2) I also love good old-fashioned psychologically insightful character writing. Characters who are just gimmicks, bundles of quirks and neuroses, walking plot hooks, or giant poster-sized Literary Symbols, all sort of bore me. A good ear for dialogue is also important. Some favorites in this department: Somerset Maugham, Evelyn Waugh, maybe also Salinger in his short stories before he went off the deep end. (It's honestly really hard to find authors who satisfy me on this point. Apparently I'm sort of a snob.)
But note that most of the authors I mentioned under #1 aren't really known for #2, and vice versa. The great thing about Zadie Smith is that she combines those two qualities, and really excels at both of them. Granted, that's not an easy thing to do. But I'm looking for other authors who manage to pull it off.
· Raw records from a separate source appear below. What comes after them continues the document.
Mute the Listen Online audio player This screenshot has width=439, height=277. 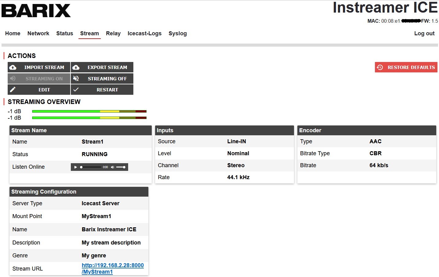pos(113,167)
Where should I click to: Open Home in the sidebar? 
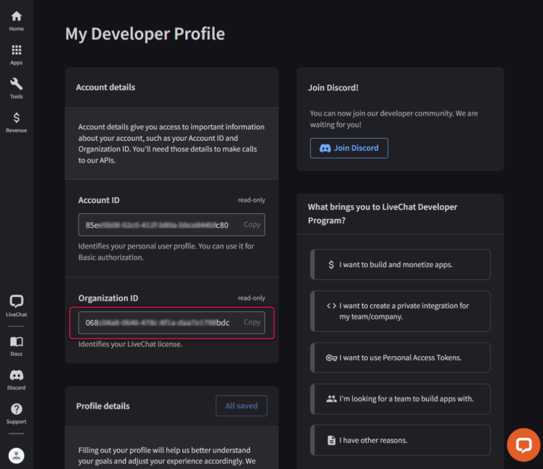pyautogui.click(x=16, y=21)

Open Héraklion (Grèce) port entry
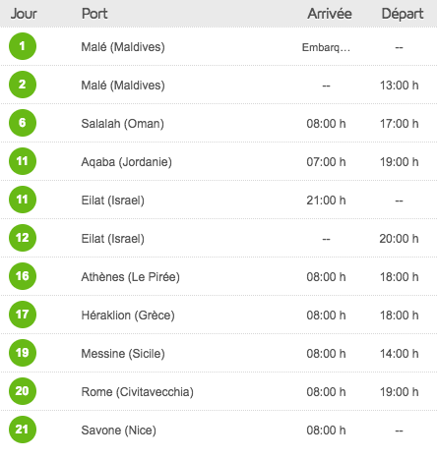[128, 316]
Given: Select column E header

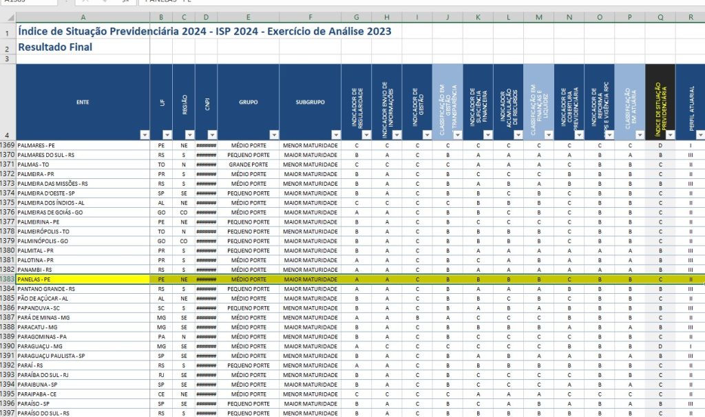Looking at the screenshot, I should coord(248,17).
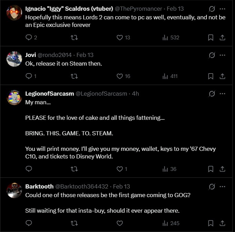Open more options menu on LegionofSarcasm's tweet
This screenshot has height=232, width=235.
coord(223,94)
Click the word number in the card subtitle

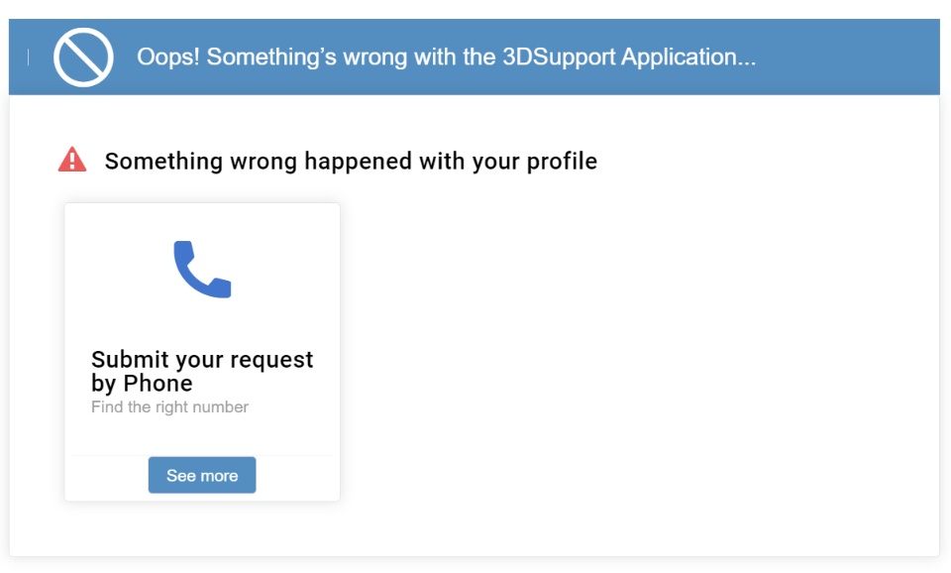pos(221,407)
Two other caveats, to make things complicated: I don't like snideness or cynicism (which rules out DeLillo completely) or depressive self-flagellation (which Wallace hard to take, though I am a fan). And I really absolutely can't stand deliberately cryptic or tricky prose, no matter how beautiful it sounds and no matter how certain you are that I'd learn to love it if I just gave it a chance (ruling out Pynchon and the otherwise-ideal Nabokov).
What should I read next?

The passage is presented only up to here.